Bursa’da lezzetin izinde
Tatile giderken, yolunuzun üstünde öyle şehirler vardır ki, yalnızca geçmek için değildir. Bursa geçmişe de geleceğe de sadık kalabilmiş mekânlara ev sahipliği yapıyor.
Bursa, bu yaz yolculuklarımın en lezzetli duraklarından oldu. Eğer siz de Bodrum'a, Datça'ya, Çeşme'ye giderken sadece bir yol molası vermenin dışında, bir sofraya oturmak, bir hikâyeyi dinlemek, bir şehri anlamak isterseniz Bursa'da İskenderoğlu'na uğrayın, Selçuk'un bahçesinde bir öğlen geçirin, Tola'da mevsimi tadın.
157 yıllık lezzet yolculuğu
İskender'in, Bursa'nın kalbinde, Heykel'in hemen kıyısında, küçük bir mavi dükkânda başlayan yolculuğu, aslında yalnızca bir kebap hikâyesi değildir. Bu, aynı zamanda bir yenilik arayışının, bir aile mirasının ve bir şehrin dünya çapında tanınmasına vesile olan lezzet devriminin adıdır: Döner kebap. İskender Efendi'nin başlattığı yolculuk, bugün üçüncü kuşakta, onun torunları olan Neslihan, İlgihan ve İskender İskenderoğlu tarafından sürdürülüyor. Bugün İskender ailesi, Heykel'deki mavi dükkânda gösterilen özeni, Bursa Korupark ve İstanbul Nişantaşı'ndaki şubelerinde de sürdürdüklerini söylüyor.

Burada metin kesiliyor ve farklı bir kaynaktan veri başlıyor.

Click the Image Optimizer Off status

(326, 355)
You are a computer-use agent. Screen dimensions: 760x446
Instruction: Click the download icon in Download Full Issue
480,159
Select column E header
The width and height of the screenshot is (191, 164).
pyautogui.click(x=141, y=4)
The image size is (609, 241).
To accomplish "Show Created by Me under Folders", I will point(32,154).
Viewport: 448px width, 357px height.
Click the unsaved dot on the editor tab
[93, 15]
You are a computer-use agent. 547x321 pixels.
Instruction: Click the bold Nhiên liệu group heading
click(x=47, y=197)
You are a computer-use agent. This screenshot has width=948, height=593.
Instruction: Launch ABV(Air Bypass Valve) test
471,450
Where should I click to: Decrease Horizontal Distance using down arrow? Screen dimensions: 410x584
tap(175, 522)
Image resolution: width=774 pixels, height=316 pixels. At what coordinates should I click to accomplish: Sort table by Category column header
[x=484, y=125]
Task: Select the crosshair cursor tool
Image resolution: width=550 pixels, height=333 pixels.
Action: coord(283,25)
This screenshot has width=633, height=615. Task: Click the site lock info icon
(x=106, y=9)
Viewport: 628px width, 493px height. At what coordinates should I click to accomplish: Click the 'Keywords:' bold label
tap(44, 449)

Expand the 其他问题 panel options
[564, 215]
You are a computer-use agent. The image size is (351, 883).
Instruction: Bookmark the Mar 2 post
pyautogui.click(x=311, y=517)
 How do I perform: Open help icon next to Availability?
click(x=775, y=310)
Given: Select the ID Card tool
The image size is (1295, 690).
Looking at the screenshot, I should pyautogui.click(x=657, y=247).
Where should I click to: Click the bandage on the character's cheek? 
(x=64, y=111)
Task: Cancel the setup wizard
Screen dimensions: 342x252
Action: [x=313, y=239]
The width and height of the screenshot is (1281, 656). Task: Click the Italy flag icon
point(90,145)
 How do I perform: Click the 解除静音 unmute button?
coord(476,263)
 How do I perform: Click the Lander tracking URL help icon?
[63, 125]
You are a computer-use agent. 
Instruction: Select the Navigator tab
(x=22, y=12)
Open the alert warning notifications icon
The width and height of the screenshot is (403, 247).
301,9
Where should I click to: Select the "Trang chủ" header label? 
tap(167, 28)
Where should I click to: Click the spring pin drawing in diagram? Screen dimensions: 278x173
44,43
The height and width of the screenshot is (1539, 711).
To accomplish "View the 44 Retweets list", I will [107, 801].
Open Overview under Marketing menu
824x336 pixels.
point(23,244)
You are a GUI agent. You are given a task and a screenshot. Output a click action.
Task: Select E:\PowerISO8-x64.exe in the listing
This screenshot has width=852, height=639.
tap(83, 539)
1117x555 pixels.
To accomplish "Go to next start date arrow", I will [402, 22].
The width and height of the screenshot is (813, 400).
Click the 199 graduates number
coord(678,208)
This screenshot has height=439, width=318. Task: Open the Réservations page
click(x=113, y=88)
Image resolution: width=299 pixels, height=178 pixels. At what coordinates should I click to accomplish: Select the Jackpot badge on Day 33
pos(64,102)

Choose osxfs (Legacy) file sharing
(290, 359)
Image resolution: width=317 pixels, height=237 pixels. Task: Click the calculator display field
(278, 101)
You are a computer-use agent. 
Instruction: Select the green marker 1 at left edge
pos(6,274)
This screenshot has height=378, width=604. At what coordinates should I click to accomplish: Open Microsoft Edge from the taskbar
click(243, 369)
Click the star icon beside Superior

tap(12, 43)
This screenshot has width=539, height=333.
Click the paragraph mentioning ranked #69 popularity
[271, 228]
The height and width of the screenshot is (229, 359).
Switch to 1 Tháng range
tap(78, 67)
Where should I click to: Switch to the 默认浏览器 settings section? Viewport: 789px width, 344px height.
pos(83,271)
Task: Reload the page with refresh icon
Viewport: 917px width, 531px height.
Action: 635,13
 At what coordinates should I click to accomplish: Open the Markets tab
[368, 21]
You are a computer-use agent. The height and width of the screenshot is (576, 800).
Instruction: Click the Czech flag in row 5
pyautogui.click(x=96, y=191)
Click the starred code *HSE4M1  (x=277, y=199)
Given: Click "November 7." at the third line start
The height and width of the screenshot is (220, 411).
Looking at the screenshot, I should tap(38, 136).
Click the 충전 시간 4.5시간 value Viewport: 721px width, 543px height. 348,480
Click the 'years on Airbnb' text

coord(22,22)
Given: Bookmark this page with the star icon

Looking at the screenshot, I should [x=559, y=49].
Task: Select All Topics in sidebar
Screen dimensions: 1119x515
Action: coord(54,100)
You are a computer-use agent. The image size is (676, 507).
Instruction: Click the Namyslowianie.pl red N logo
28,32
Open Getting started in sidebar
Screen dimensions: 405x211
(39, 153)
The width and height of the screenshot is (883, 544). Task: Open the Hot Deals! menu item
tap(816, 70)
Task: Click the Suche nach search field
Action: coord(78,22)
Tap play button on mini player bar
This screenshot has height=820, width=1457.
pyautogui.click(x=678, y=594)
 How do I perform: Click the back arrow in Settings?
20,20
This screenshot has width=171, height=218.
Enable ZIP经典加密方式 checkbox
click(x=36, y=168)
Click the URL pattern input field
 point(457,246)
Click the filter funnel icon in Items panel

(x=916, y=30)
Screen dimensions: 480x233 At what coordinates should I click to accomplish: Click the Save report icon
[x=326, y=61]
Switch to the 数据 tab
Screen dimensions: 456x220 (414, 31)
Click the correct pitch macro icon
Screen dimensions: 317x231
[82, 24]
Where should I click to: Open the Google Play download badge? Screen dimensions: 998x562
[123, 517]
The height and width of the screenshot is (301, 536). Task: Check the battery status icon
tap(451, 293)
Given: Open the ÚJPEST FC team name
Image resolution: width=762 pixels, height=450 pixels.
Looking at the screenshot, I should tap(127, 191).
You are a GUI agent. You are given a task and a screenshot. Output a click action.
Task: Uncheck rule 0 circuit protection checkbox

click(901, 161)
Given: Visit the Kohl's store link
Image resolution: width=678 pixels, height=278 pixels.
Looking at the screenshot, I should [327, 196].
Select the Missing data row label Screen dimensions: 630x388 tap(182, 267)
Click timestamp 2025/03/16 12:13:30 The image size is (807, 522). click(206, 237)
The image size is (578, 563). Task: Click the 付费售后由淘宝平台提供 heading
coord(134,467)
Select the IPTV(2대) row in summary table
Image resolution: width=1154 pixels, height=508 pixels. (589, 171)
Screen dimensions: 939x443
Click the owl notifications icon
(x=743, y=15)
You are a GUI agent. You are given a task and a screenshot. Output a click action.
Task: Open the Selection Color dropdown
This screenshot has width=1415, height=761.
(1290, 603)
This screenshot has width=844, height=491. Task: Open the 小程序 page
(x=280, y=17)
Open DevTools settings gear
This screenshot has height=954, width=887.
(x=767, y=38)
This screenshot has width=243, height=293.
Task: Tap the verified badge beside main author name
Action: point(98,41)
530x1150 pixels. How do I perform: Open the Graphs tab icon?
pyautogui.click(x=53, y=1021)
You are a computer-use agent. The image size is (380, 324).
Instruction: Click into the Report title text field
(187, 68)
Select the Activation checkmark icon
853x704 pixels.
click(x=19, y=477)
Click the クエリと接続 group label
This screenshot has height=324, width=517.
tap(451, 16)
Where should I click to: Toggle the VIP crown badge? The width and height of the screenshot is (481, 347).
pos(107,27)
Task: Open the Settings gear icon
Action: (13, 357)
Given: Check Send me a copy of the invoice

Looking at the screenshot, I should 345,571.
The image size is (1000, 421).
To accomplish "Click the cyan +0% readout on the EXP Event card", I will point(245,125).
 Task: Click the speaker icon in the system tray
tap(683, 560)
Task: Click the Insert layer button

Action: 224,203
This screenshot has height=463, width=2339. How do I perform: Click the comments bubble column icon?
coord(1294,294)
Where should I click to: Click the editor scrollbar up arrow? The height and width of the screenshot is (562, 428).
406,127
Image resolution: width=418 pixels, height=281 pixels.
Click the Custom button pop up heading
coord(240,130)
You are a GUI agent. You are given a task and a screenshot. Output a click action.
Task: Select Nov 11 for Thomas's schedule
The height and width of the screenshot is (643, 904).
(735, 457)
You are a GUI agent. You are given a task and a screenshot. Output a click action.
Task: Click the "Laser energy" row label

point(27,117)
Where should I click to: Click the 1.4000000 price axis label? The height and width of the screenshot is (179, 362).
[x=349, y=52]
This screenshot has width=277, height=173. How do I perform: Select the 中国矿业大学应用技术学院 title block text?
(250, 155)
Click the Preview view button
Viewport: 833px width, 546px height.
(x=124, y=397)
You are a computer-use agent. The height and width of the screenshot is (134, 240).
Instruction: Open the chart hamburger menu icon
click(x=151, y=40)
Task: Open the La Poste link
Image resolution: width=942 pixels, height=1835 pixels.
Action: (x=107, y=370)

Her bir mekânda, dönerin yanında domates soslu köz patlıcanı, coğrafi işaretli üzüm şırası, Kemalpaşa tatlısı ve tereyağlı sütlü kadayıf sunuluyor. Ailenin en yeni heyecanı ise, Bursa Downtown AVM'de açtıkları modern konseptli şube. Burası sadece bir restoran değil, İskender markasının geleceğe attığı güçlü bir adım.
Kültürpark'ın gölgesinde
Bursa'nın kalbinde, 1967'den bu yana hizmet veren Selçuk Restaurant, yalnızca Bursa'nın değil, Türkiye'nin gastronomi belleğinde ayrı bir yere sahip. Kurucusu İdris Aniş'ten devraldığı bu emaneti bugün ikinci kuşak olarak yaşatan Selçuk Aniş, Teknik Üniversite yıllarında adının yanına "işkembe çorbası kaynatacak" notu düşülmüş bir isim. Mühendislik yerine mutfağı seçmiş, iyi ki de öyle yapmış. Çünkü o günden bugüne Selçuk'un bahçesi yalnızca ağaçlarla değil, anılarla da büyümüş. Selçuk'un menüsünde bir yandan kasap köfte, kuzu tandır, dana eskalop, Arnavut ciğeri, avcı böreği, işkembe çorbası gibi 50 yılı aşkın süredir değişmeyen klasikler; diğer tarafta kadayıfa sarılı pastırmalı çıtır, zeytinli karides, pancarlı keçi büş, kabak çiçeği tempura gibi yaratıcı dokunuşlar yer alıyor. Mevsim yazsa taze semizotu salatası, meyveli enginar, çağlalı bakla. Kışsa kestaneli lahana dolması, portakallı kereviz. Sakatat severler için ise âdeta bir cennet; beyin, uykuluk, kokoreç; haşlama, tava ya da söğüş. Selçuk Bey, her akşam misafirlerini tek tek karşılıyor, ilk kez gelenlerle mutlaka tanışıyor.